La struttura organizzativa
Carta dei principi e dei valori vincolante (rispetto della persona, ecologia integrale, legalità, cittadinanza attiva, nuovi diritti e inclusione sociale, sovranità digitale), e nuovo Statuto sono i primi passi che Conte dovrà compiere per lasciare il segno sulla macchina organizzativa del M5s. Nel suo intervento è tornato più volte sulla necessità di puntare "su struttura adeguata con un chiaro assetto interno e con una ripartizione inequivocabile dei ruoli per essere più efficaci e più incisivi", tanto per far capire la direzione che intende prendere. Certo, si vuole "evitare di ricadere nei limiti della forma partito tradizionale", con regole contro le correnti interne, il no alle associazioni interne o a cordate varie, ma la scelta è quella di una struttura di tipo tradizionale, con tanti di dipartimenti e centro di formazione permanente, con un'organizzazione territoriale con referenti regionali, provinciali e comunali.
Non sarà semplice, anche perché, come detto, in gioco vi è la questione del finanziamento di una macchina complessa e strutturata. Ma soprattutto, c'è da capire come Conte sbroglierà la matassa dei due mandati, principio imprescindibile secondo alcuni, datato e non funzionale secondo altri. Per ora ha preso tempo, consapevole che si tratterà di una scelta lose-lose, ma ne ha approfittato per abbattere l'ennesimo totem dell'era Grillo – Casaleggio, ovvero "l'uno vale uno". Lo ha chiarito senza giri di parole: "La regola uno vale uno è fondamentale, ma quando si tratta di designare i rappresentanti del popolo o assumere funzioni istituzionali e di responsabilità occorrono persone con specifiche competenze e capacità". Tradotto: uno vale uno finché non conta nulla, quando c'è da mettere in campo la squadra i giocatori li sceglie l'allenatore, per merito e competenza.

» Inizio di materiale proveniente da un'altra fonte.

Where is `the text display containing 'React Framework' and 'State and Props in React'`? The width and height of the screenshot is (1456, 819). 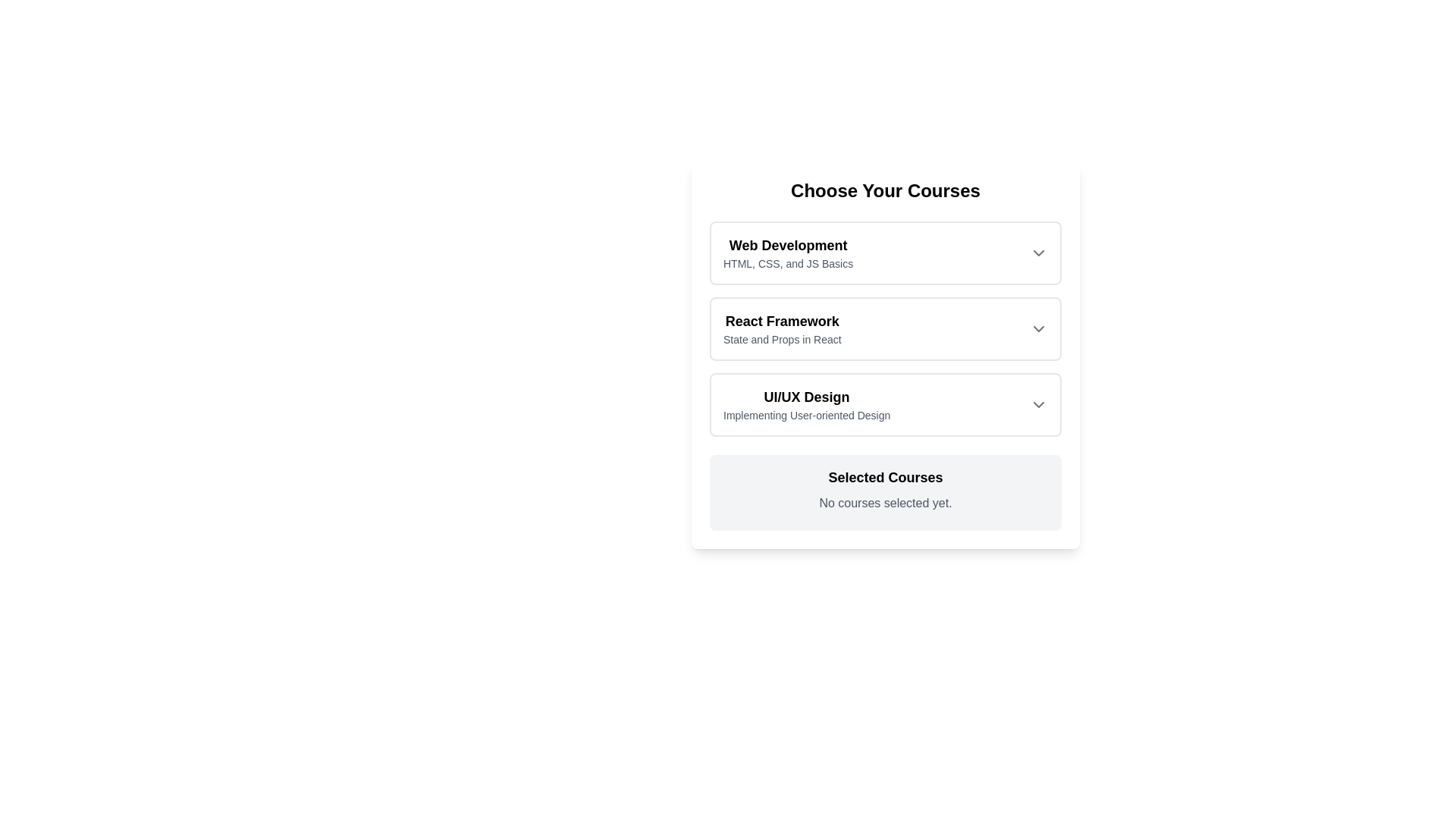 the text display containing 'React Framework' and 'State and Props in React' is located at coordinates (782, 328). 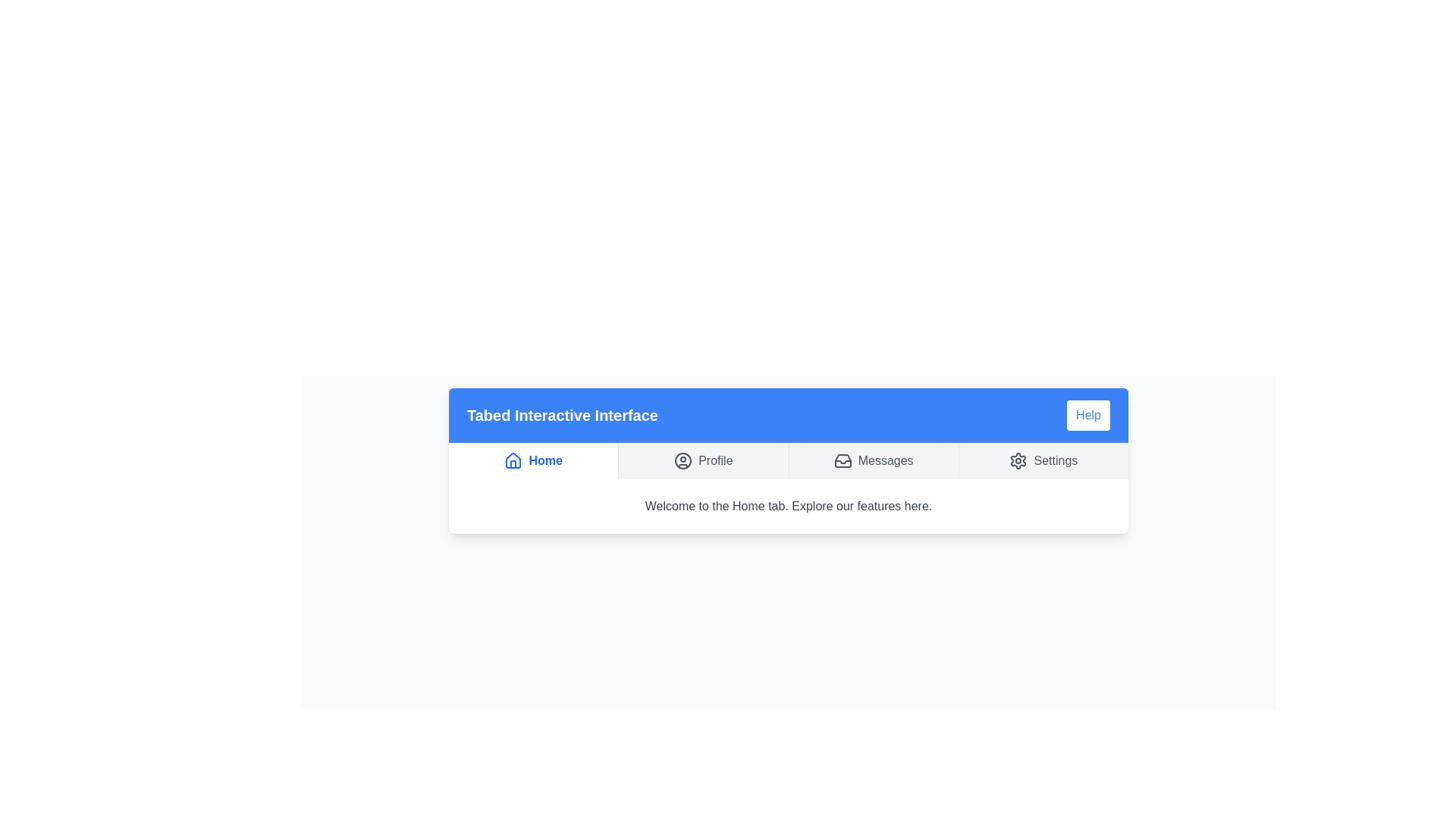 What do you see at coordinates (874, 460) in the screenshot?
I see `the 'Messages' button in the navigation menu` at bounding box center [874, 460].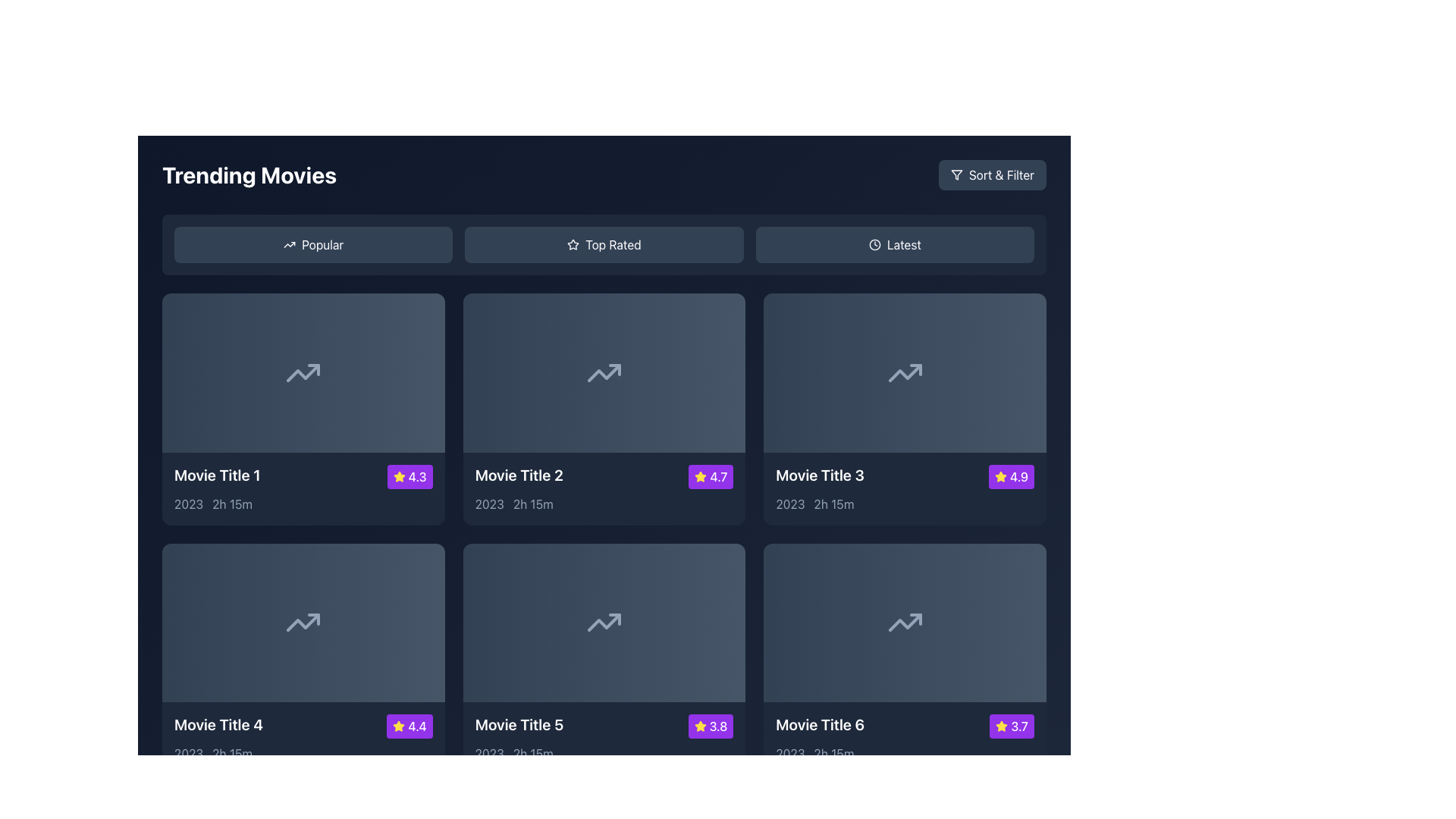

Tutti i passaggi fondamentali saranno sottoposti al voto degli iscritti (probabilmente non più su Rousseau…), ma il sogno di un Movimento "leaderless", di un organismo che si nutre e si sviluppa grazie all'intelligenza collettiva e non ha bisogno di politici ma di portavoce, è definitivamente tramontato. E la democrazia diretta diviene solo una funzione della democrazia rappresentativa, che non solo resta inscalfibile e fondamentale, ma va rafforzata e difesa.